DIRECTIONS FOR THIS TASK -> From the line that contains "Task: Click the 'Rapi' sender name label" to the end of the entries, copy each line exactly, though the pictures stay out.

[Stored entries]
======
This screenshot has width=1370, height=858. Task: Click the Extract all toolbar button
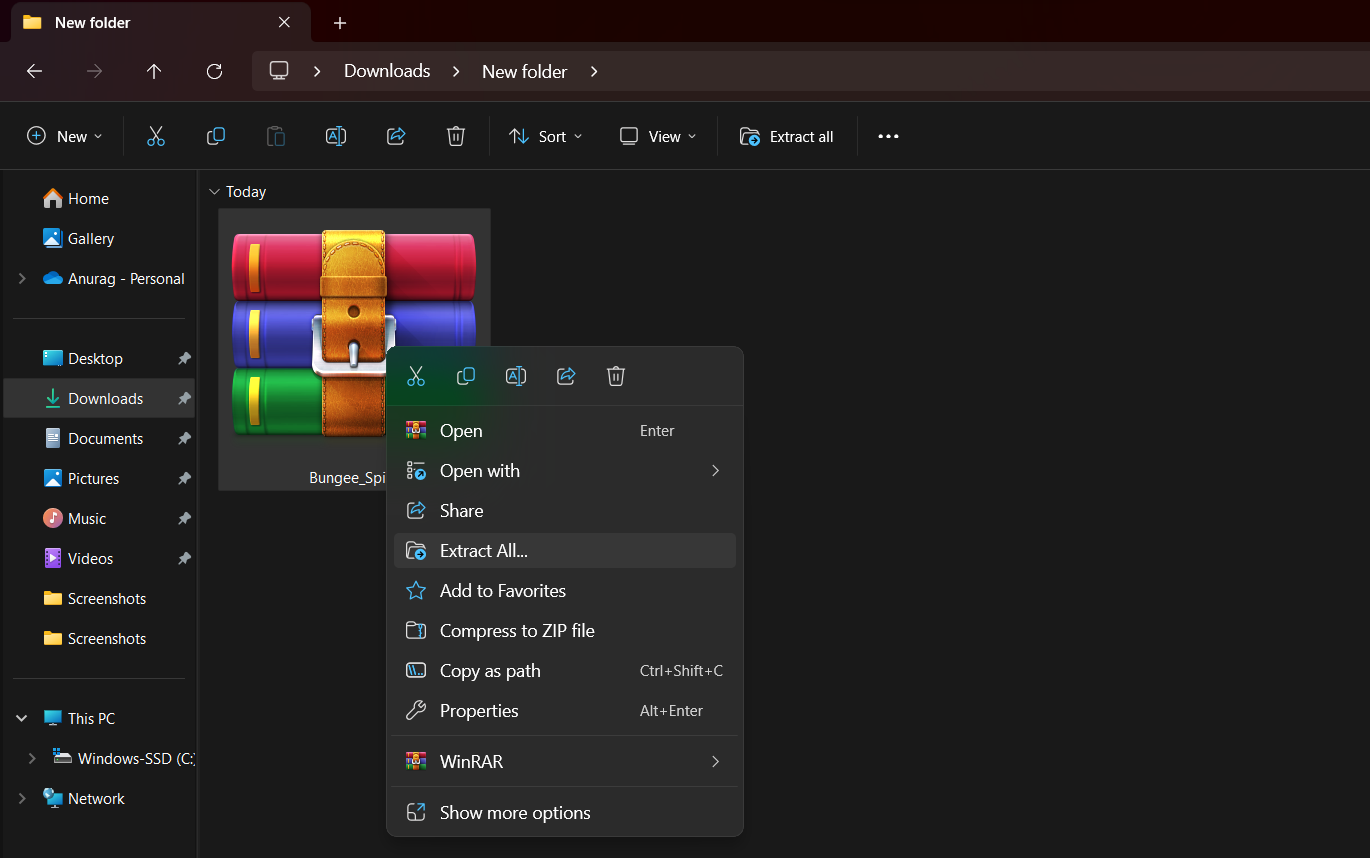coord(787,136)
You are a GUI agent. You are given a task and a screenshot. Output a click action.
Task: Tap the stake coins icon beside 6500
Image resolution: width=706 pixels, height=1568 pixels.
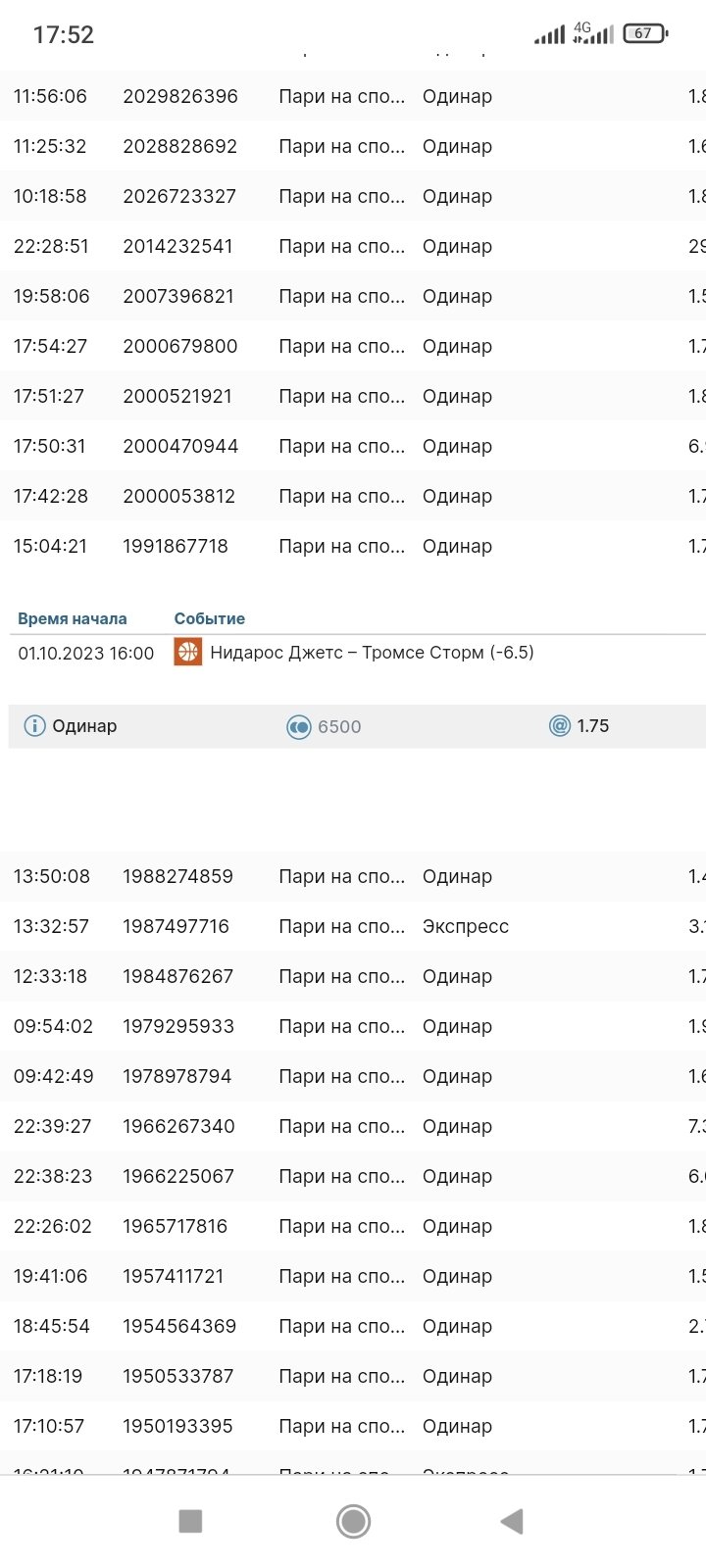(298, 726)
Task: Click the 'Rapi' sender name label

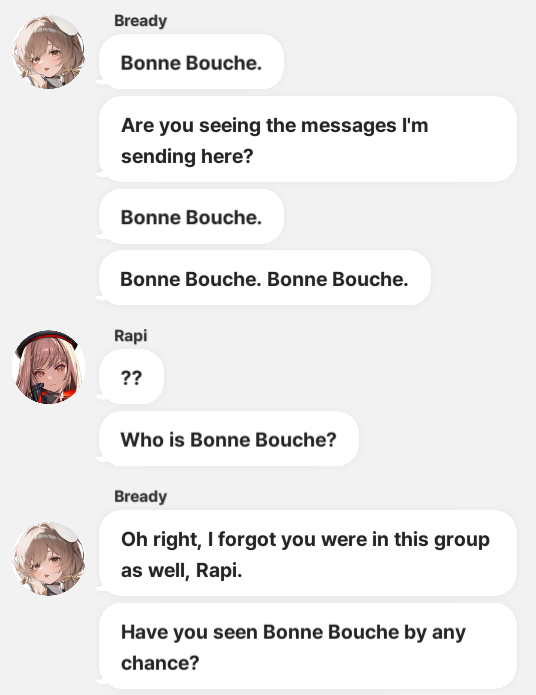Action: [x=130, y=336]
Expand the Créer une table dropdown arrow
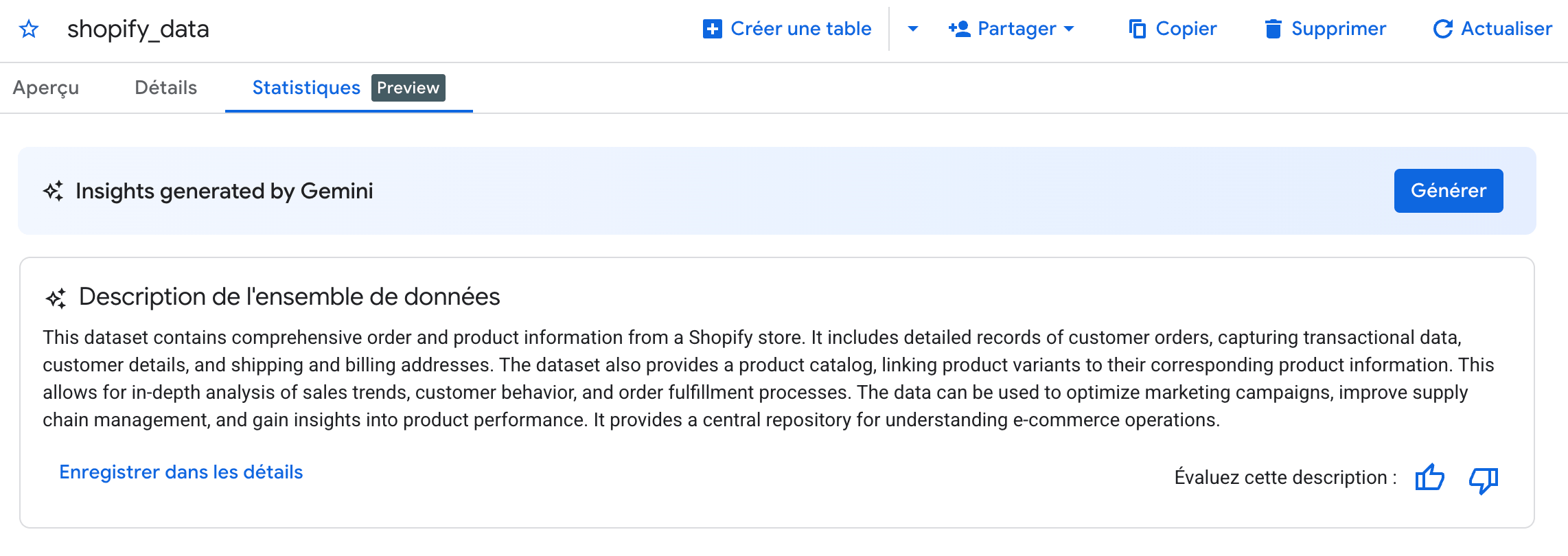This screenshot has height=556, width=1568. (x=913, y=29)
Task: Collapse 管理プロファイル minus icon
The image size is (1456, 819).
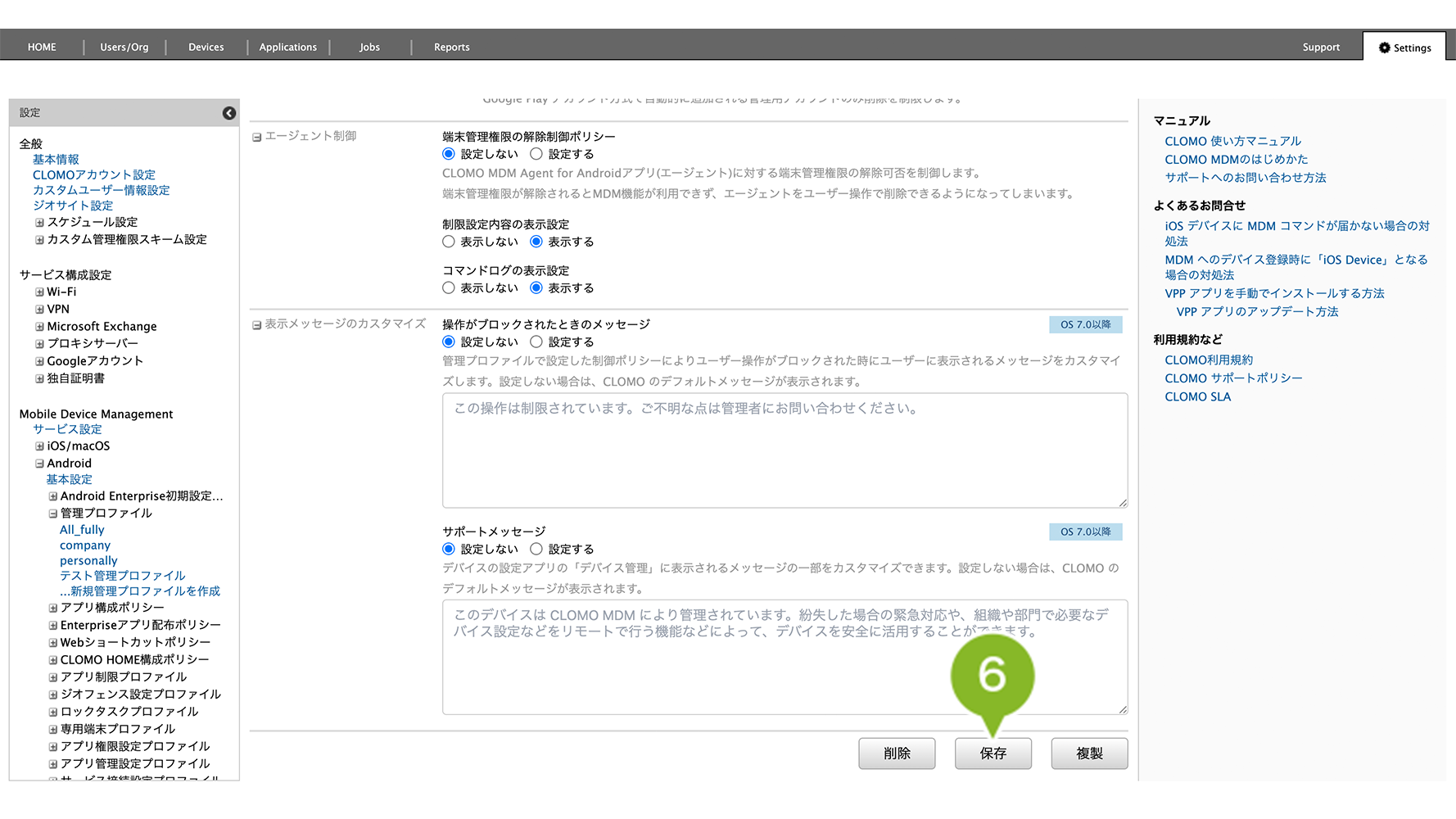Action: pos(52,514)
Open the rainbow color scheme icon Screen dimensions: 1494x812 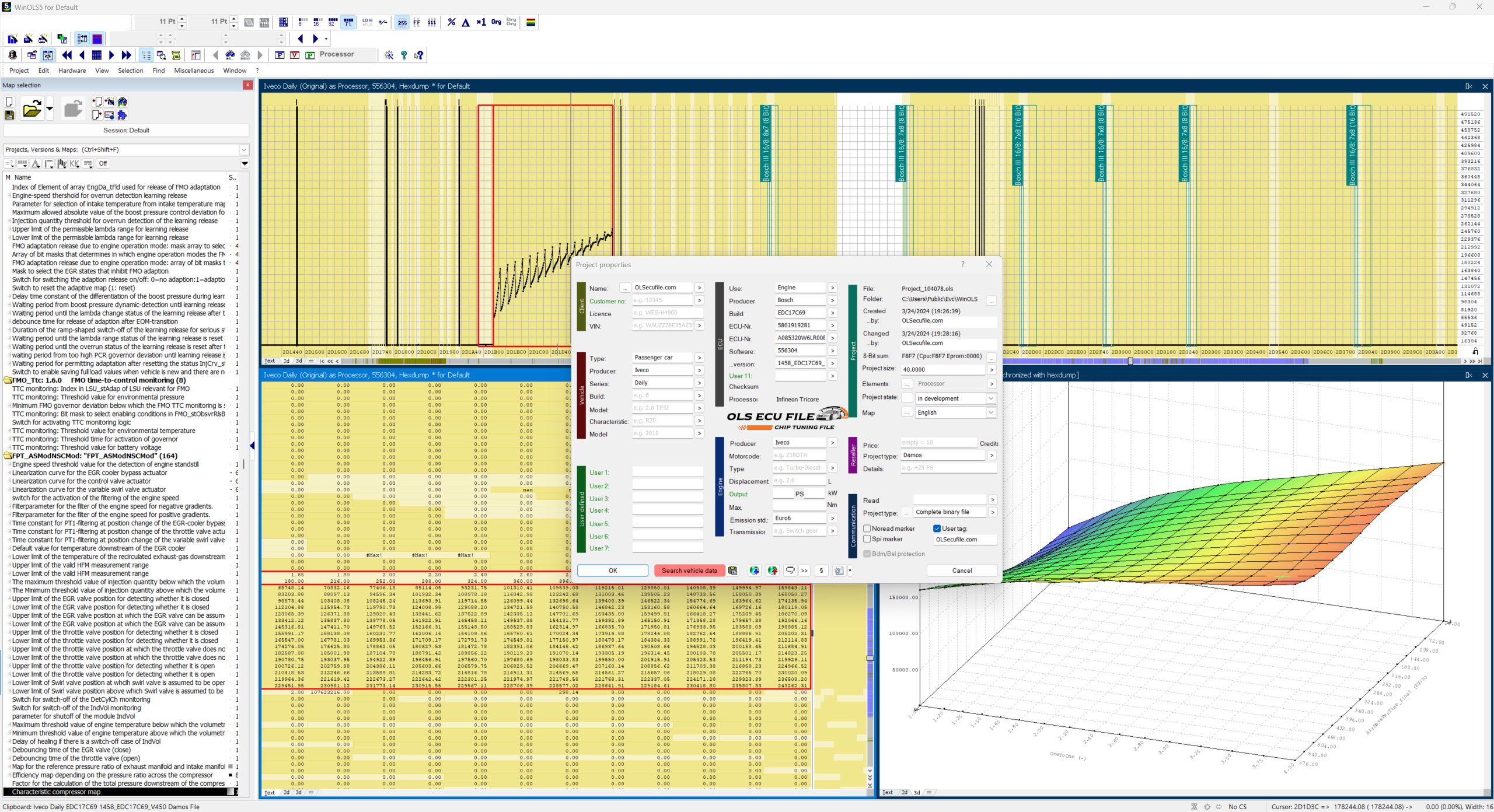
======
OUTPUT OF THE EXERCISE ->
Task: Click the 'Rapi' sender name label

Action: [x=130, y=336]
Expand the Créer une table dropdown arrow
This screenshot has height=556, width=1568. (x=913, y=29)
Task: Collapse 管理プロファイル minus icon
The image size is (1456, 819).
Action: pos(52,514)
Open the rainbow color scheme icon Screen dimensions: 1494x812 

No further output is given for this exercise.